The midback is called the thoracic region, which extends from the base of the neck down to the bottom of the ribcage. When muscles in this region are torn from overexertion, accidents or repetitive motion, it is called a thoracic strain. If you have thoracic back pain, it may be a thoracic strain injury causing your discomfort.
What Causes a Thoracic Strain?
There are multiple muscles and tendons across the back that are essential for lifting, bending and using your arms. A thoracic strain is caused by injury to these tissues. Whenever fibers in the muscles are torn, it is called a strain. A thoracic sprain is similar, but involves injury to the thoracic ligaments. Some causes of thoracic strains include:
- Trauma to the back – falls, vehicle accidents
- Repetitive movements – sports or workplace injuries
- Overexertion when lifting
While thoracic spine injuries can also cause thoracic back pain, they are less common. The thoracic spine is less susceptible to herniated discs and other common spinal injuries in the cervical and lumbar spine. It is more common for a thoracic strain to muscles or tendons to cause back pain than a thoracic spinal injury.
Symptoms of Thoracic Strain Injuries
If you experience a thoracic sprain or strain, you will have symptoms that will alert you to your injury. The symptoms may occur at the time of the injury or worsen over time. The extent of your symptoms may depend on the severity of your muscle strain. Symptoms include:
- Thoracic back pain (midback between the neck and lower ribcage)
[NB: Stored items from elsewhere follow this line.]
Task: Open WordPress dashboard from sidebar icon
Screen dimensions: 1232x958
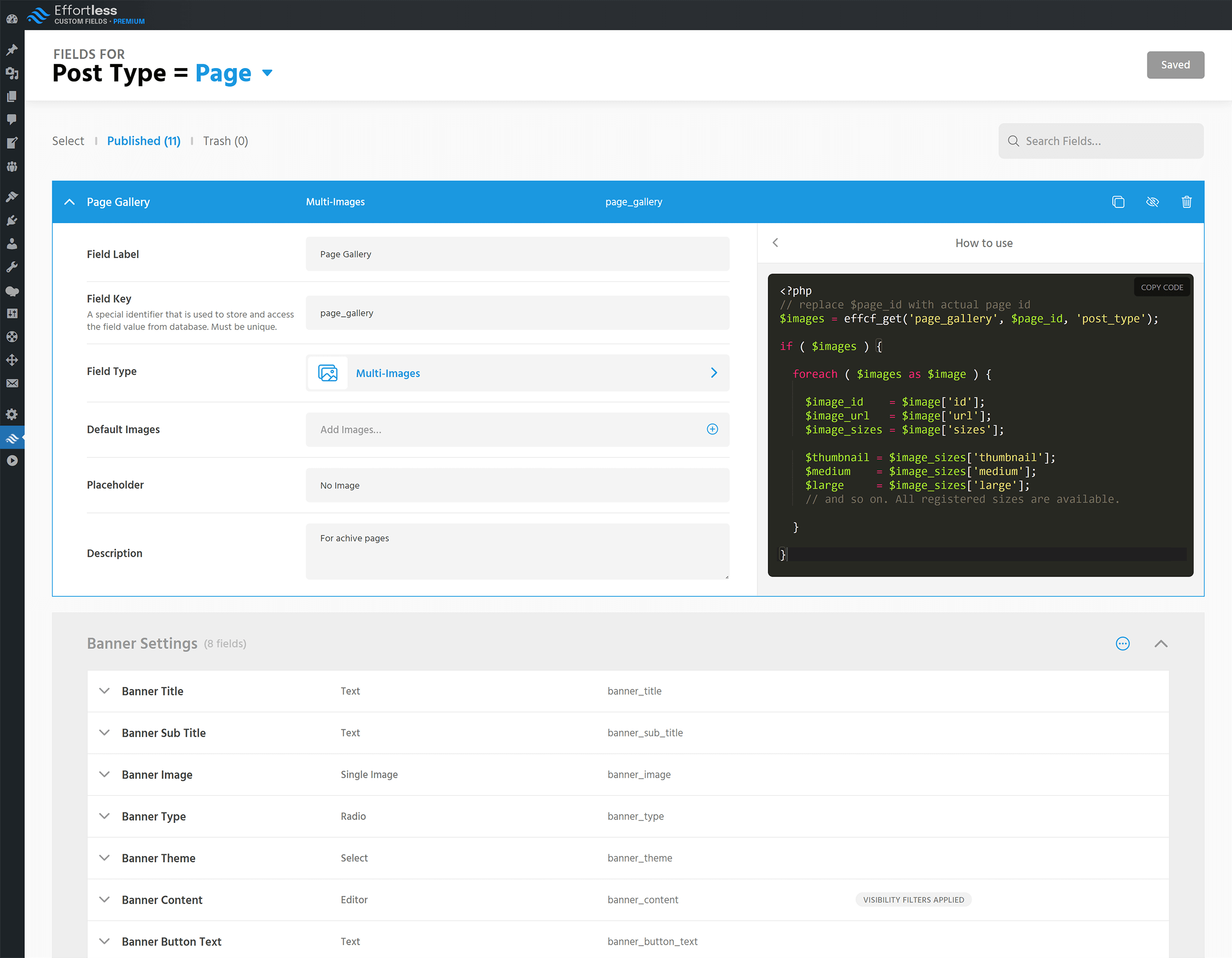Action: tap(12, 19)
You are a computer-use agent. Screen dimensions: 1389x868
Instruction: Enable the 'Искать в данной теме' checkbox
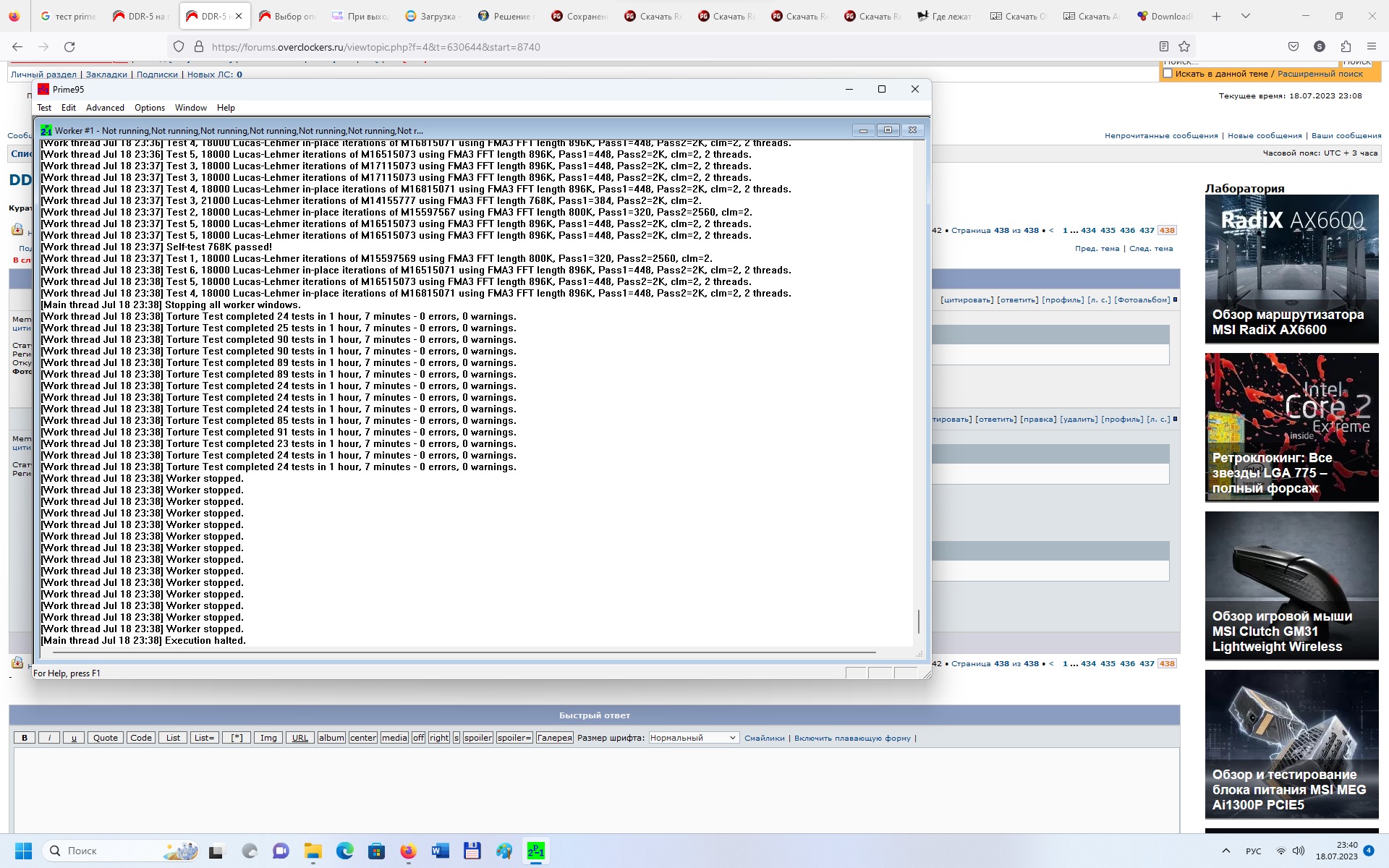click(1167, 74)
- A popping sensation in the midback
- Swelling and tenderness in the midback
- Limited range of motion when bending or lifting
- Pain when using or moving the back
- Midback is warm or red in affected area
If you have symptoms of a thoracic strain, you may need to rest or receive treatment. While some strains can heal on their own, others may require medical treatment. To avoid further aggravation of the injured muscles, avoid movements that result in thoracic back pain.
Treatment for Thoracic Muscle Injuries
Most thoracic tendon or muscle strains are mild and can be treated with conservative methods. Avoiding stress on the midback is recommended, resting and allowing the muscles or tendons to heal. To relieve discomfort, OTC anti-inflammatory pain medications can be used, along with ice.
When a few days of rest, ice and OTC medications do not relieve thoracic back pain, it may be time to see a doctor. Moderate to severe strains in the midback may require imaging and further diagnosis to ensure there is not injury to the spine. Treatment for moderate to severe thoracic strains include:
- Steroid injections to relieve inflammation and swelling
- Back brace to support the injured muscles and prevent further damage
- Pain medications to relieve discomfort
- Trigger point injections
- Platelet-rich plasma (PRP) therapy
- Physical therapy
Thoracic muscle or tendon strains rarely require surgery. Treatment usually revolves around allowing the torn tissue to repair itself, with exercises used to strengthen the muscles and tendons as they heal. Mild cases can resolve in a week or two, while more severe strains can require several weeks or longer of treatment.
- Prevention of Thoracic Sprains and Strains
- While some thoracic strains caused by trauma cannot be prevented, you can help protect your back from overexertion or repetitive strain. Some of the measures you can take to prevent midback injuries include the following.
- Strengthening Exercises
- Strengthening the back muscles is important – your doctor or physical therapist can recommend exercises to strengthen muscles in your thoracic region. Strengthening the muscles in your lower back and your abdomen can also help support the thoracic region.
- Stretching and Warming Up
- Warming up your muscles before beginning your work day or engaging in sports that require back movement can help prevent strains and sprains. Stretching and beginning with light exercise can protect muscles from sudden tears.
- Using Correct Lifting Techniques
- “Lift with your legs, not your back” is the common mantra for preventing back injuries. Bending the knees and keeping your back upright when lifting can limit strain on the back muscles and spine. Use your legs to lift whenever possible.
- Practice Good Posture
- Your posture is important for limiting strain on your back. Stand and sit up straight, with your head upright and your shoulders back. This will put less stress on your thoracic region.
- Use a Back Brace
- If you have a muscle strain or ligament sprain, use a back brace to help support your spine and musculoskeletal system while it heals.
If you experience thoracic back pain, you may have injured the muscles in the midback region. If your symptoms are severe, visit your doctor for a diagnosis. You may have a thoracic strain injury that requires treatment to relieve your pain.